CORREIO BRAZILIENSE - 01/12
É bem mais do que um toma lá, dá cá o que está em jogo nas intrincadas negociações sobre o programa nuclear do Irã. O acordo interino alcançado há uma semana, em Genebra, representa antes de tudo uma bem-vinda reafirmação de que a diplomacia deve ser sempre a primeira opção para resolver impasses, tanto mais quando eles implicam o risco de conflito armado. Nunca será demais recordar à máxima segundo a qual as guerras são invariavelmente mais fáceis de começar do que de terminar. O mundo do século 21 guarda exemplos ilustrativos, como a questão árabe-israelense e a divisão das Coreias.
Para além de afastar do horizonte mais próximo as nuvens de uma confrontação com desdobramentos imprevisíveis, o entendimento entre a República Islâmica e as potências que formam o grupo P5+1 (Estados Unidos, Reino Unido, França, Rússia, China e Alemanha) é aposta no engajamento. A história recente oferece exemplos opostos, como o da invasão norte-americana ao Iraque, em 2003 - paralelo que se justifica, inclusive, pelo fato de que também ali era o desarmamento que estava em pauta. Passados mais de 10 anos, a recente onda de violência no país serve como lembrete de que as soluções de força, mesmo quando aparentam eficácia instantânea, muitas vezes se revelam efêmeras e ilusórias.
Na prolongada queda de braço entre as potências e o regime islâmico de Teerã, merecem consideração atenta as razões contrapostas. De um lado, o zelo para manter de pé o regime internacional de contenção das armas nucleares, consubstanciado no Tratado de Não Proliferação (TNP). Impedir que mais um sócio irregular se some ao clube das potências atômicas, já "invadido" por Índia, Paquistão e Coreia do Norte, foi a determinação primeira dos sócios oficiais: EUA, Reino Unido, França, Rússia e China, os cinco membros permanentes do Conselho de Segurança da ONU. De sua parte, o Irã fincou o pé em seu direito, como país signatário do tratado, de dominar o ciclo completo do combustível nuclear para uso civil - o que inclui o enriquecimento de urânio.

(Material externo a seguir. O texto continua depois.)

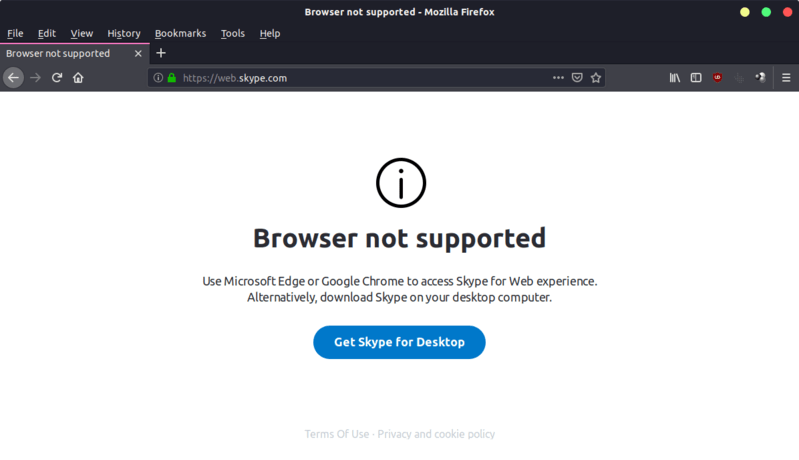This screenshot has height=460, width=799.
Task: Open the Library icon in toolbar
Action: pos(675,78)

Mais importante do que ter encontrado um denominador para reverter o curso do confronto para o da cooperação, o troféu que a diplomacia conquistou até aqui são as primeiras brechas abertas em um muro de desconfiança. Essa é a expressão usada por um ex-presidente iraniano, o reformista Mohammad Khatami, para referir-se às três décadas de animosidade com o Ocidente, em especial os EUA, desde a Revolução Islâmica de 1979. A fórmula acordada em Genebra tem a virtude de fundamentar-se em concessões mútuas e compromissos recíprocos: em poucas palavras, o Irã aceita congelar por seis meses os progressos que poderiam aproximá-lo da bomba atômica em troca de um alívio, parcial e facilmente reversível, no duro regime de sanções internacionais ao qual está submetida sua economia.
Até por se tratar de arranjo inicial e temporário, sujeito a revisão insistente, o acordo entre o Irã e o P5+1 abre caminhos para nova etapa nessa relação conturbada, fonte de riscos que extrapolam em muito as fronteiras da antiga Pérsia. Persistir no diálogo é também maneira de manter sob observação e vigilância um perigo potencial. Um Estado tratado como pária e banido do convívio internacional não tem compromissos a honrar nem benefícios a preservar.